If you are using Apache you can set allow/deny on locations.
http://www.apachesecurity.net/
or here is a link to the apache docs on the Deny directive
http://httpd.apache.org/docs/2.0/mod/mod_access.html#deny
EDITS (responding to the new info).
The Deny directive also works with environment variables. You can restrict access based on browser string (not really secure, but discourages casual browsing) which would still allow XHR calls.
I would suggest the best way to accomplish this is to have a token of some kind that validates the request is a 'good' request. You can do that with a cookie, a session store of some kind, or a parameter (or some combination).
What I would suggest for something like this is to generate a unique url for the service that expires after a short period of time. You could do something like this pretty easily with Memcache. This strategy could also be used to obfuscate the service url (which would not provide any actual security, but would raise the bar for someone wanting to make direct calls).
Lastly, you could also use public key crypto to do this, but that would be very heavy. You would need to generate a new pub/priv key pair for each request and return the pubkey to the js client (here is a link to an implementation in javascript) http://www.cs.pitt.edu/~kirk/cs1501/notes/rsademo/
You can add a random number as a flag to determine whether the request are coming from the page just sent:
1) When generates index.html, add a random number to the JSON request URL:
Old: http://example.com/json/?zipcode=12345
New: http://example.com/json/?zipcode=12345&f=234234234234234234
Add this number to the Session Context as well.

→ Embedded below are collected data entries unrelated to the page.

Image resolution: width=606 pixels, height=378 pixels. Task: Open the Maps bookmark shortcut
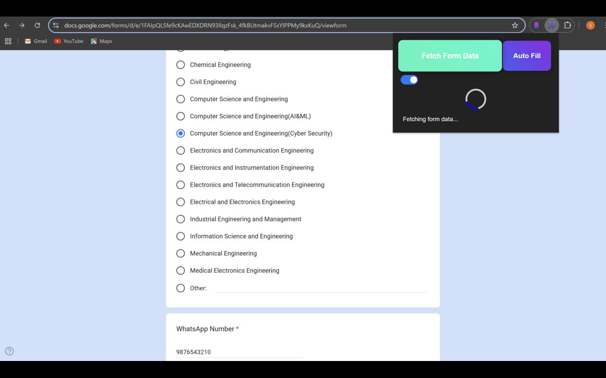(x=101, y=41)
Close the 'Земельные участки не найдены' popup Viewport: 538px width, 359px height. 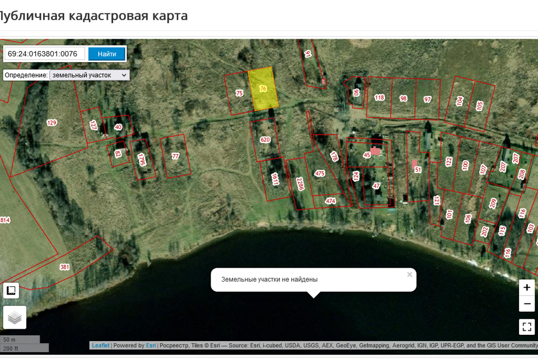click(410, 274)
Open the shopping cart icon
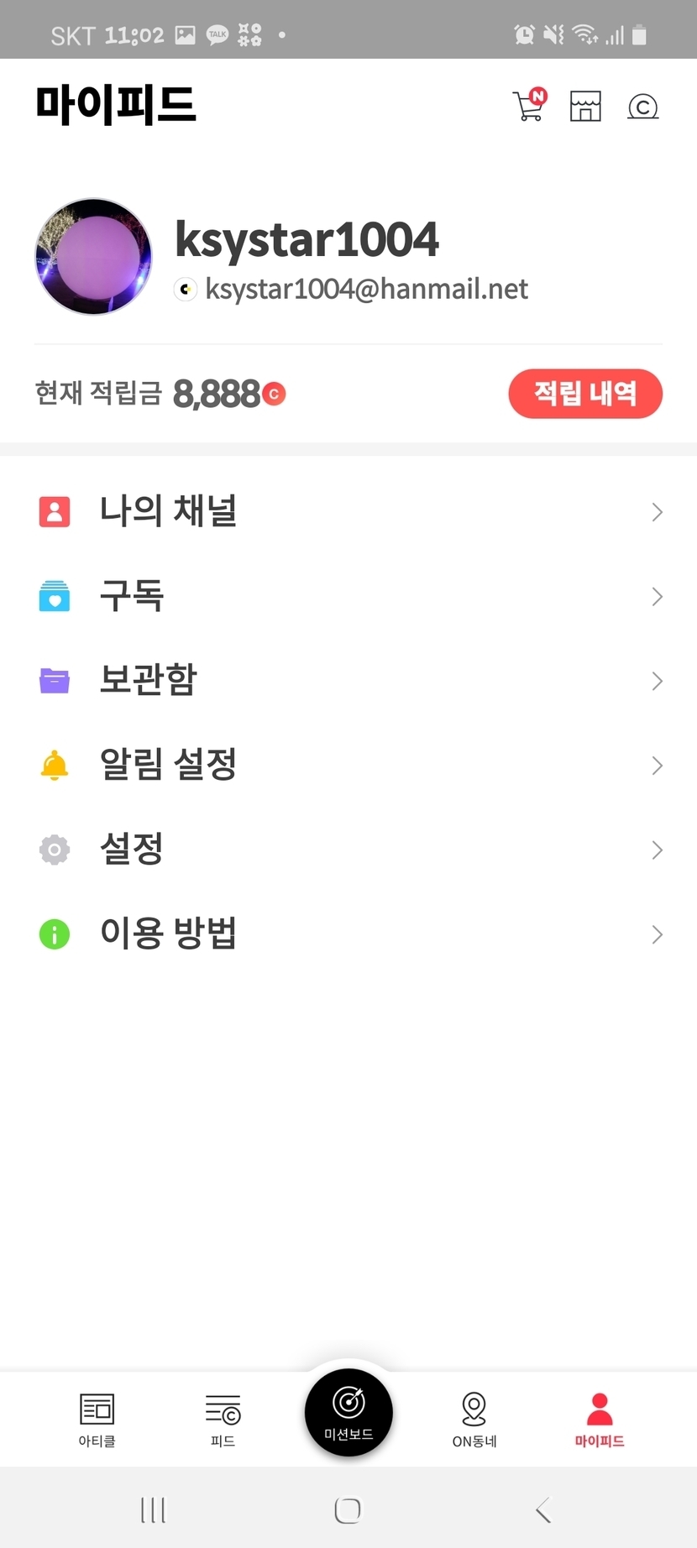The height and width of the screenshot is (1548, 697). pos(529,106)
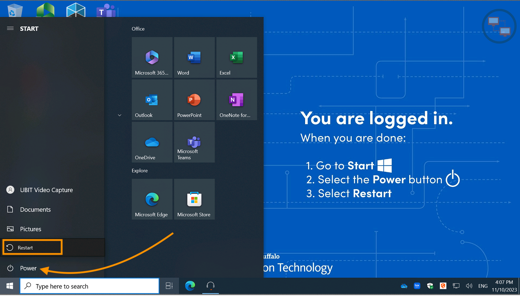The image size is (520, 296).
Task: Open the OneDrive tile
Action: 152,143
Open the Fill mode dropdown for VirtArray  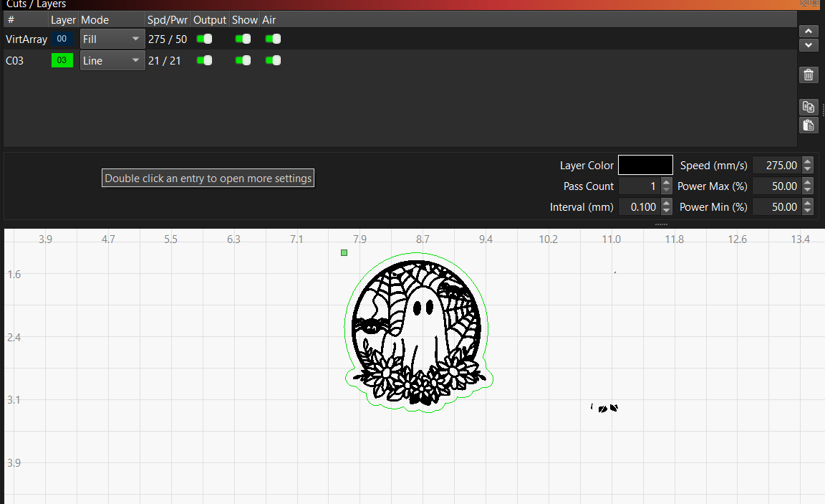tap(112, 39)
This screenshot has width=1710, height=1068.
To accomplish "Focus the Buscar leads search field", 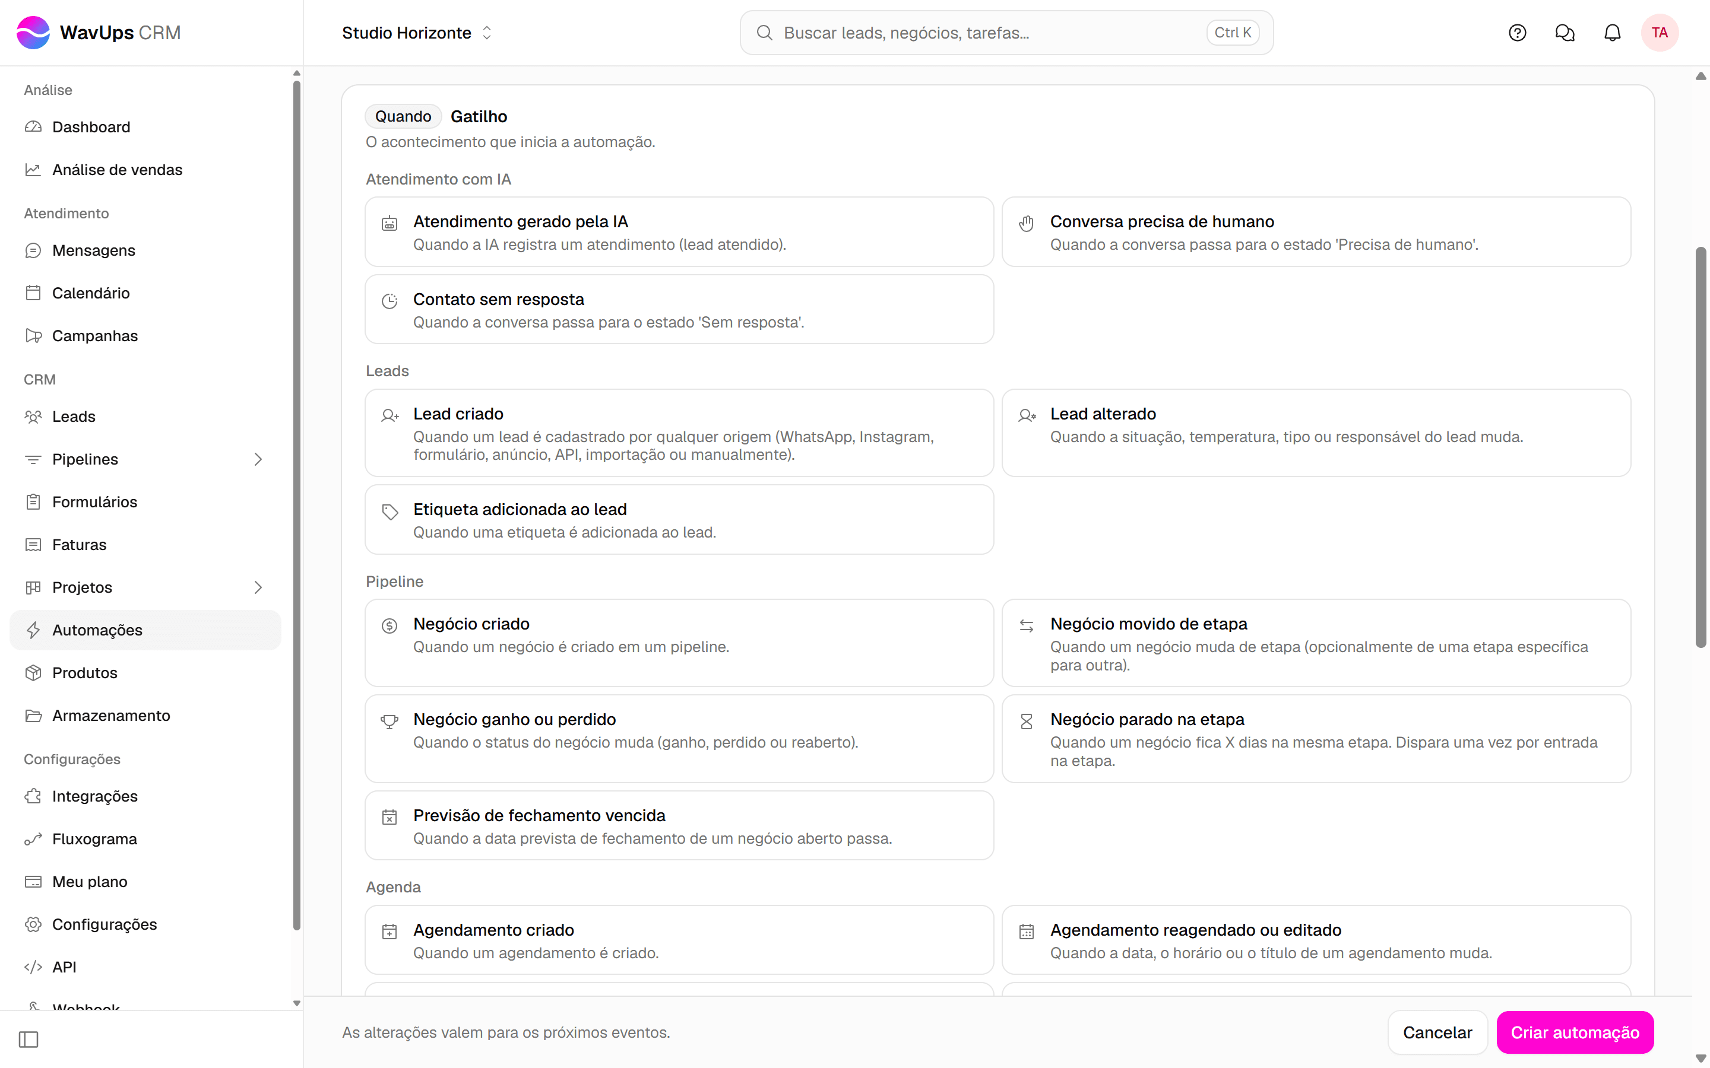I will [1006, 32].
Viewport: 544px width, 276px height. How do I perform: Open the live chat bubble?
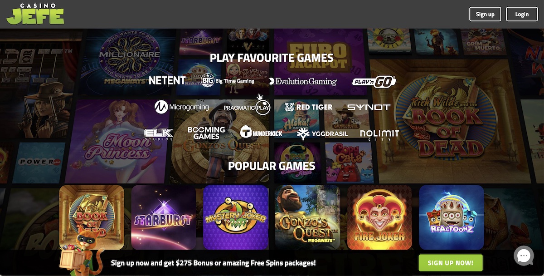[524, 256]
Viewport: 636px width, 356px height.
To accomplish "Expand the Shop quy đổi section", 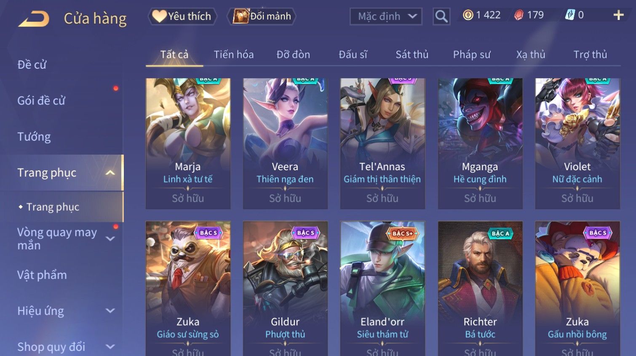I will 110,347.
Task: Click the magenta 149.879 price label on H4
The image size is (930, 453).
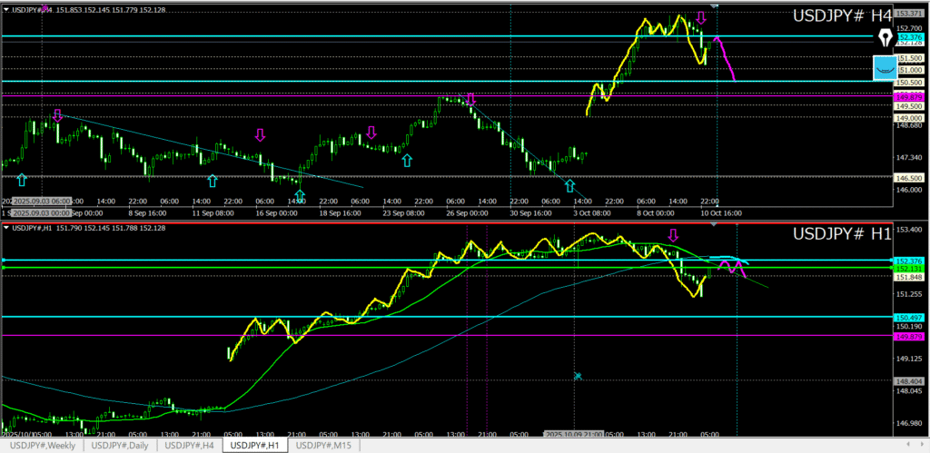Action: [909, 95]
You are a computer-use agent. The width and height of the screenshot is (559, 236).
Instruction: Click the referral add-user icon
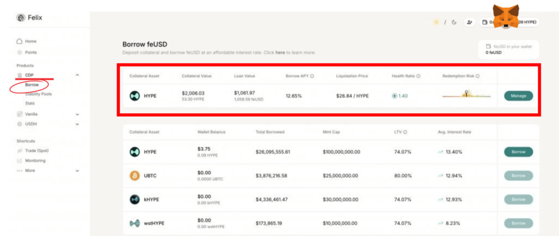(x=469, y=22)
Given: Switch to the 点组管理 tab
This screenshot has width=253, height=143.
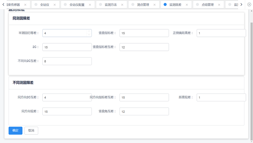Looking at the screenshot, I should coord(207,5).
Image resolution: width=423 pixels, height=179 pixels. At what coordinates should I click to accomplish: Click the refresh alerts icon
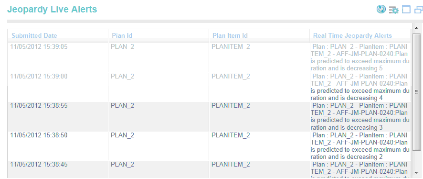coord(381,9)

2) The client browser renders the index.html and request JSON data by the new URL.
3) Your server gets the json request and checks the flag number with Session Context. If matched, response data. Otherwise, return an error message.
4) Clear Session Context by the end of response, or timeout triggered.
Accept only POST requests to the JSON-yielding URL. That won't prevent determined people from getting to it, but it will prevent casual browsing.
I know this is old but for anyone getting here later this is the easiest way to do this. You need to protect the AJAX subpage with a password that you can set on the container page before calling the include.
The easiest way to do this is to require HTTPS on the AJAX call and pass a POST variable. HTTPS + POST ensures the password is always encrypted.
So on the AJAX/sub-page do something like
if ($_POST["access"] == "makeupapassword")
{
...
}
else
{
echo "You can't access this directly";
}
When you call the AJAX make sure to include the POST variable and password in your payload. Since it is in POST it will be encrypted, and since it is random (hopefully) nobody will be able to guess it.
If you want to include or require the PHP directly on another page, just set the POST variable to the password before including it.
$_POST["access"] = "makeupapassword";
require("path/to/the/ajax/file.php");
This is a lot better than maintaining a global variable, session variable, or cookie because some of those are persistent across page loads so you have to make sure to reset the state after checking so users can't get accidental access.
Also I think it is better than page headers because it can't be sniffed since it is secured by HHTPS.
You'll probably have to have some kind of cookie-based authentication. In addition, Ignacio has a good point about using POST. This can help prevent JSON hijacking if you have untrusted scripts running on your domain. However, I don't think using POST is strictly necessary unless the outermost JSON type is an array. In your example it is an object.